→ Dataset content
++++

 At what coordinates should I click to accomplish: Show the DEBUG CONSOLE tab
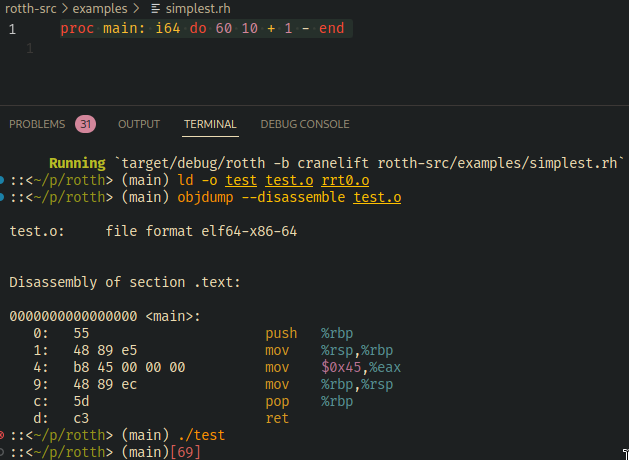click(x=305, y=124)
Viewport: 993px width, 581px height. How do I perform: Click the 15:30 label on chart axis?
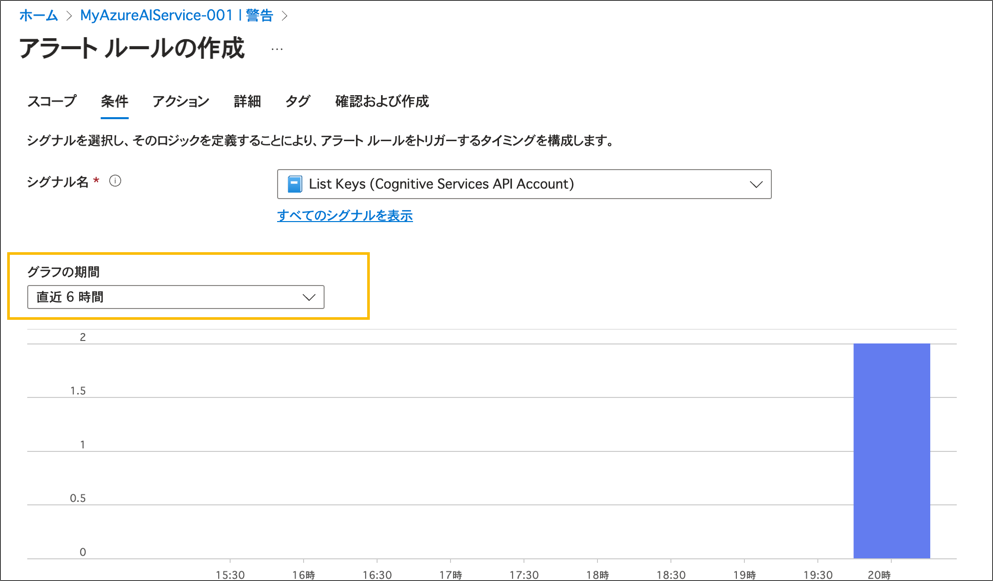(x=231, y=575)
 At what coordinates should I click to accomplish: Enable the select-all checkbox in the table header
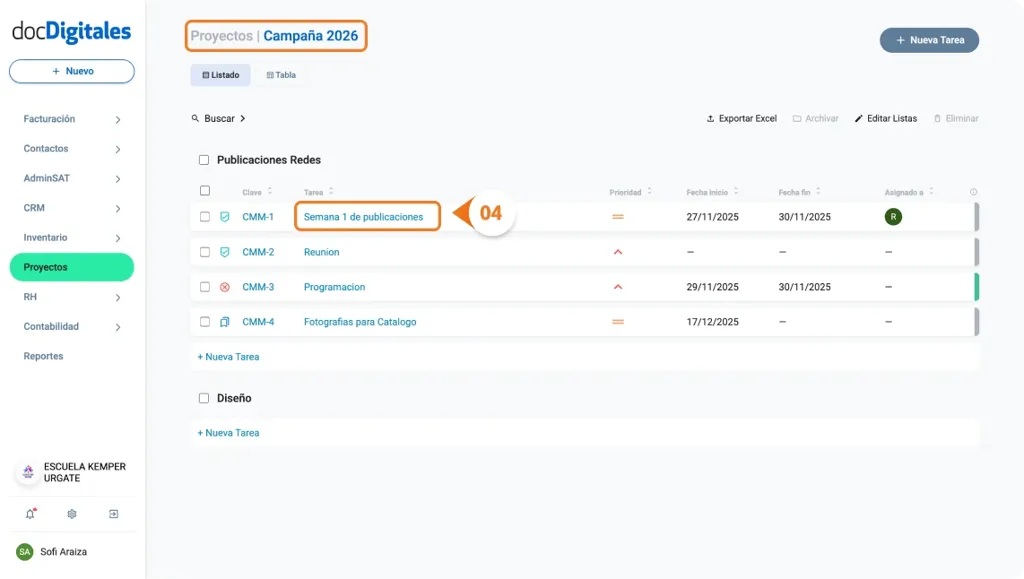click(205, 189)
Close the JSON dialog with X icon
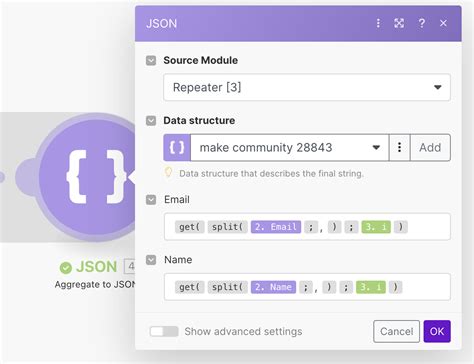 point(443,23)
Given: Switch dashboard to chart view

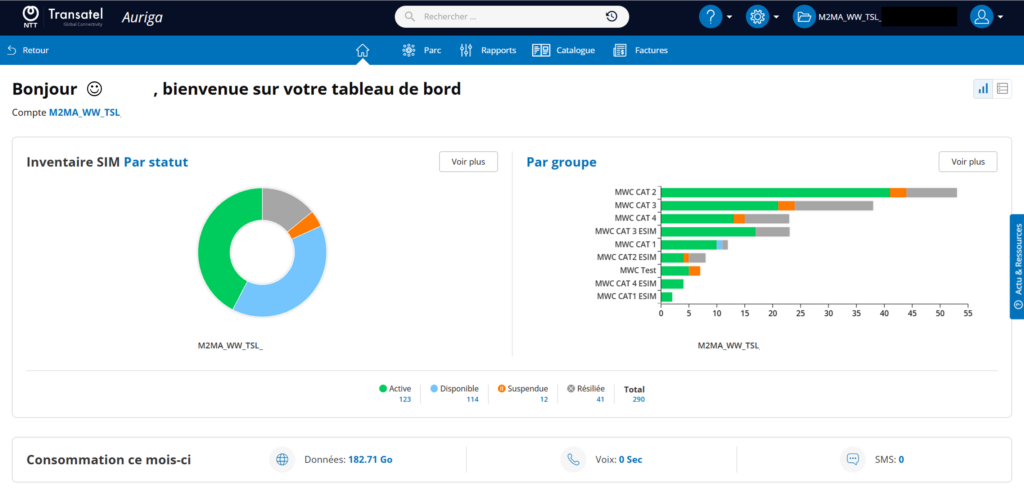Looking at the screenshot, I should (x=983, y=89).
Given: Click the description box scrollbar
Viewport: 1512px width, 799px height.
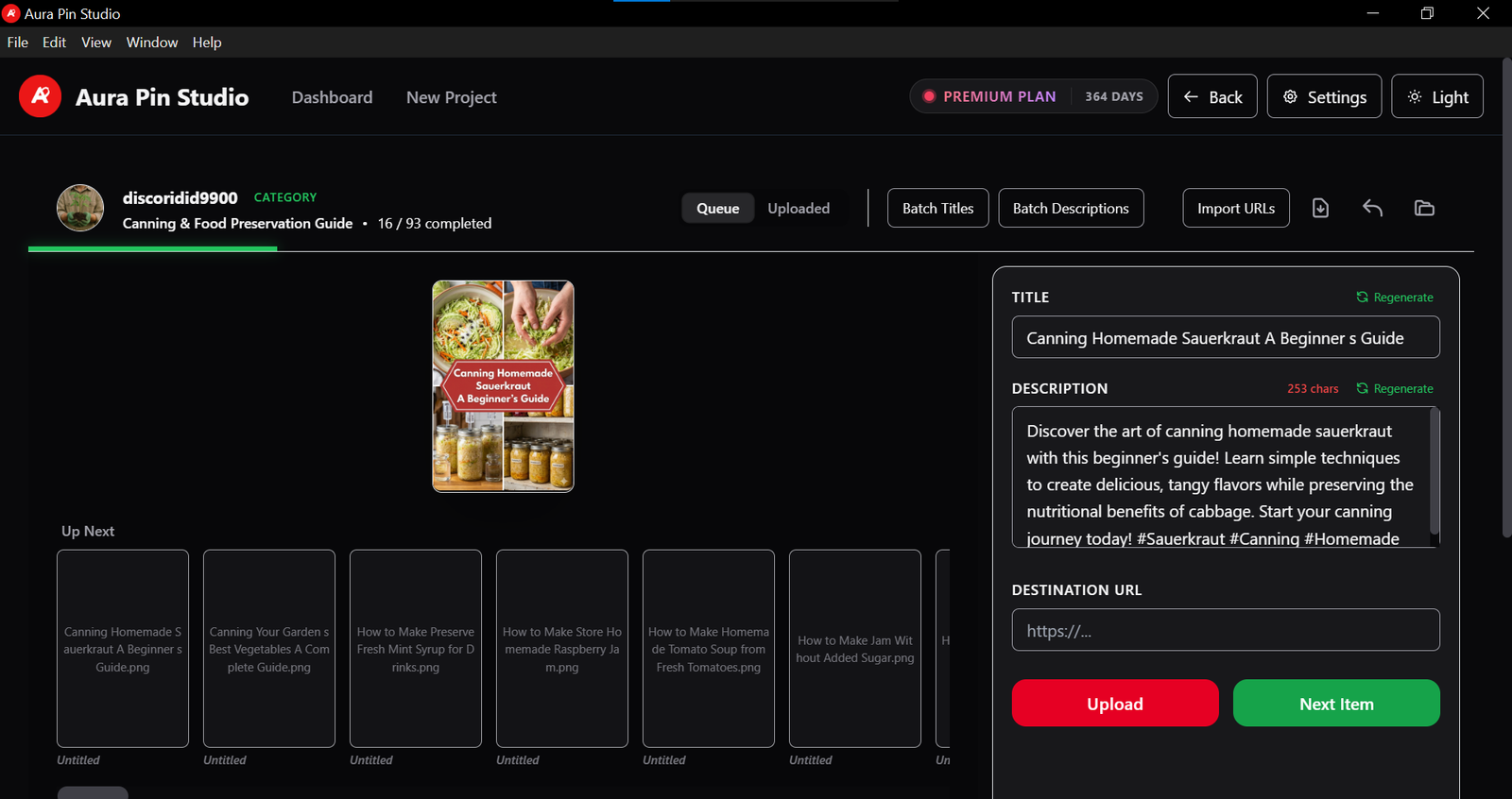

++++

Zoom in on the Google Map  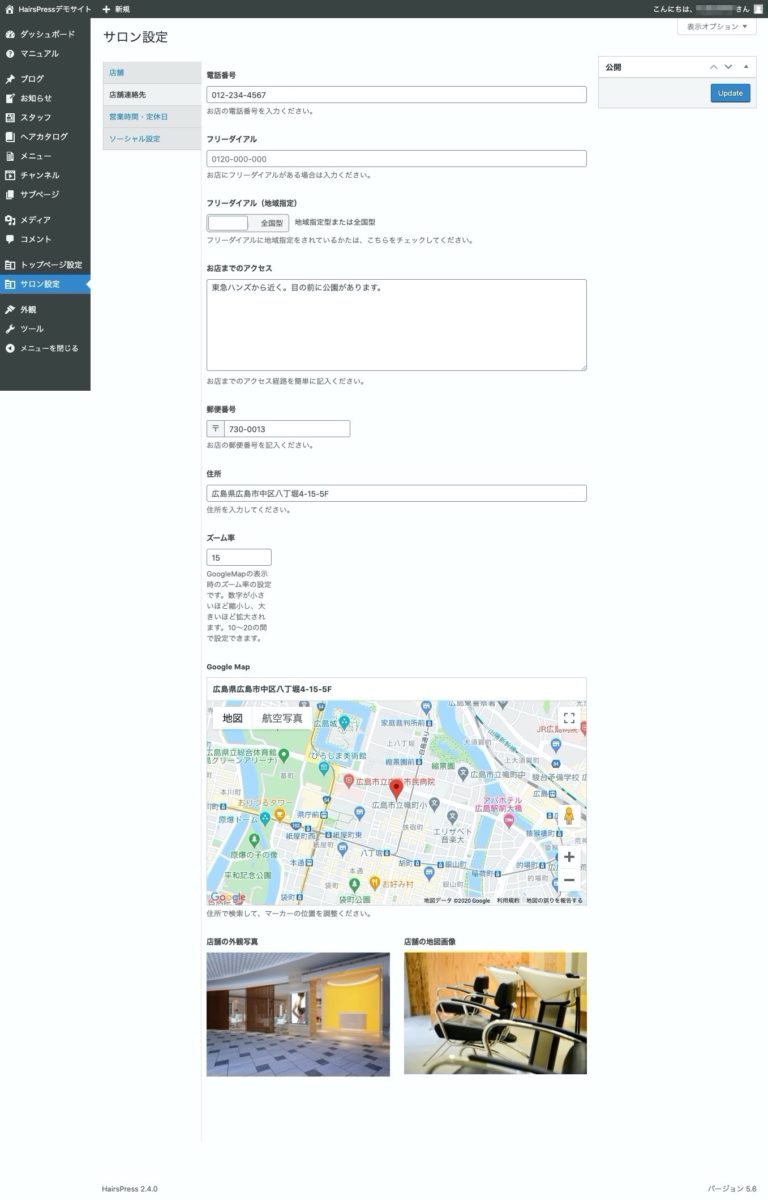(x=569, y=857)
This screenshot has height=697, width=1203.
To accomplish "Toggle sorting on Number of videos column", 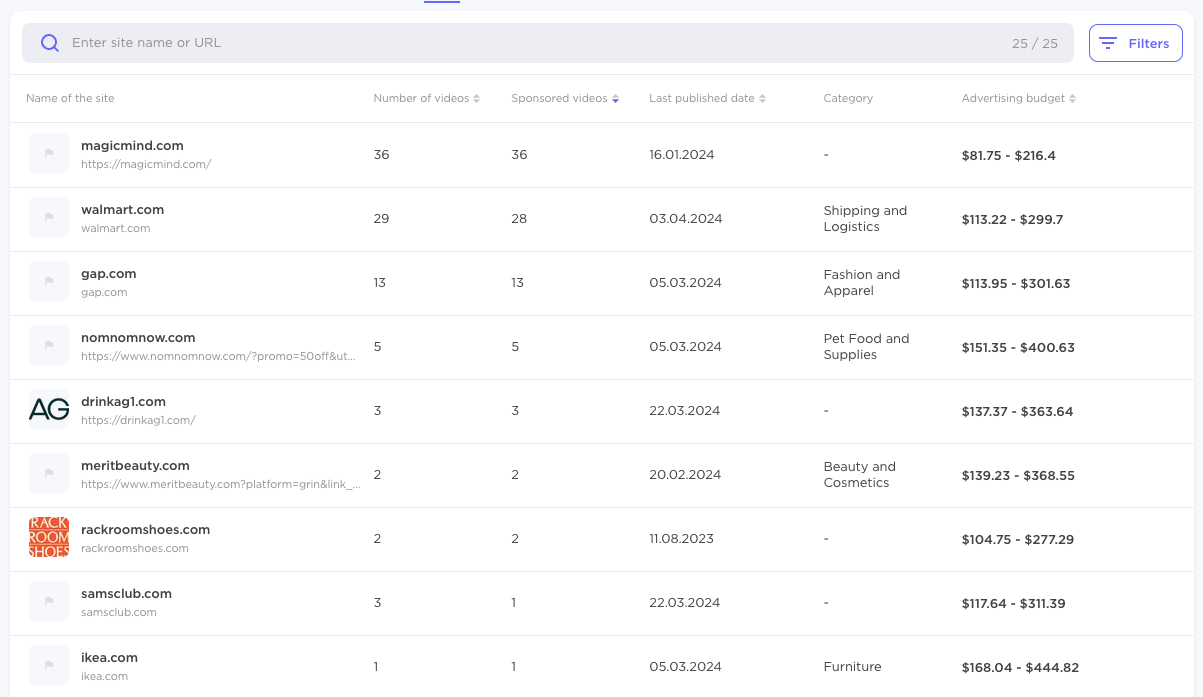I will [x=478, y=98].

++++

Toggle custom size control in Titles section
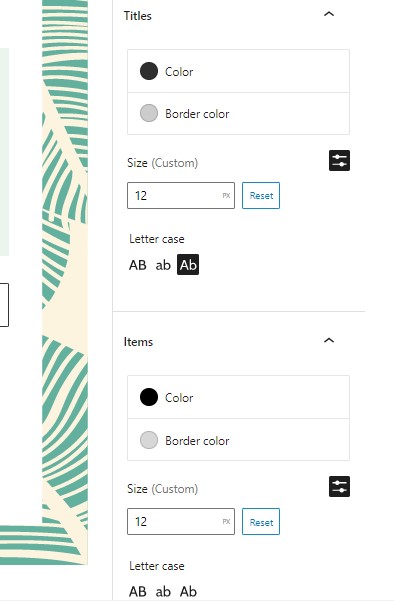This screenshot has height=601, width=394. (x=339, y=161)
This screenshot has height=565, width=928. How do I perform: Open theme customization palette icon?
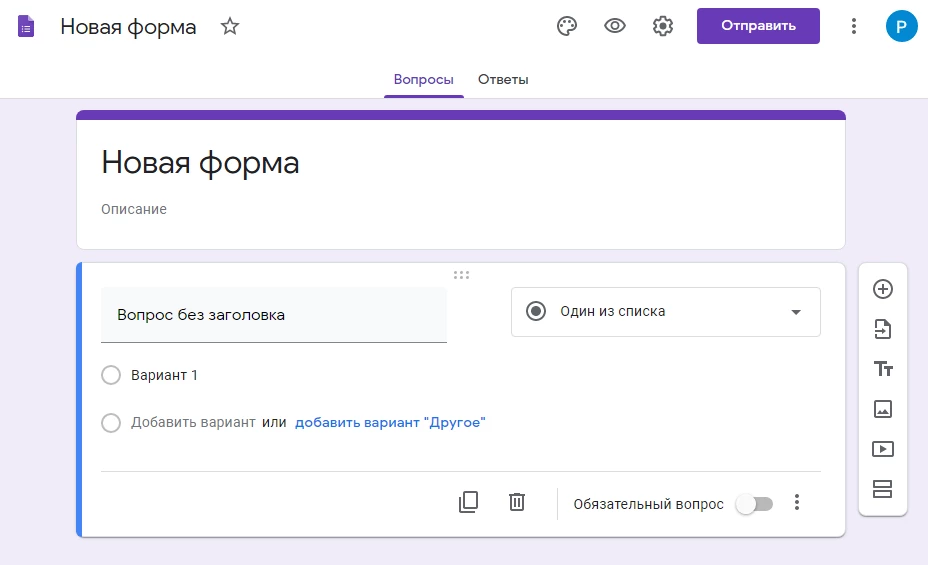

++++

→ Assignment
Return the material from the line containing "Toggle custom size control in Titles section" through the line containing "This screenshot has height=565, width=928.", exactly and in full, but without its pictures.

→ Reply to the task
Toggle custom size control in Titles section
This screenshot has height=601, width=394. (x=339, y=161)
This screenshot has height=565, width=928. How do I perform: Open theme customization palette icon?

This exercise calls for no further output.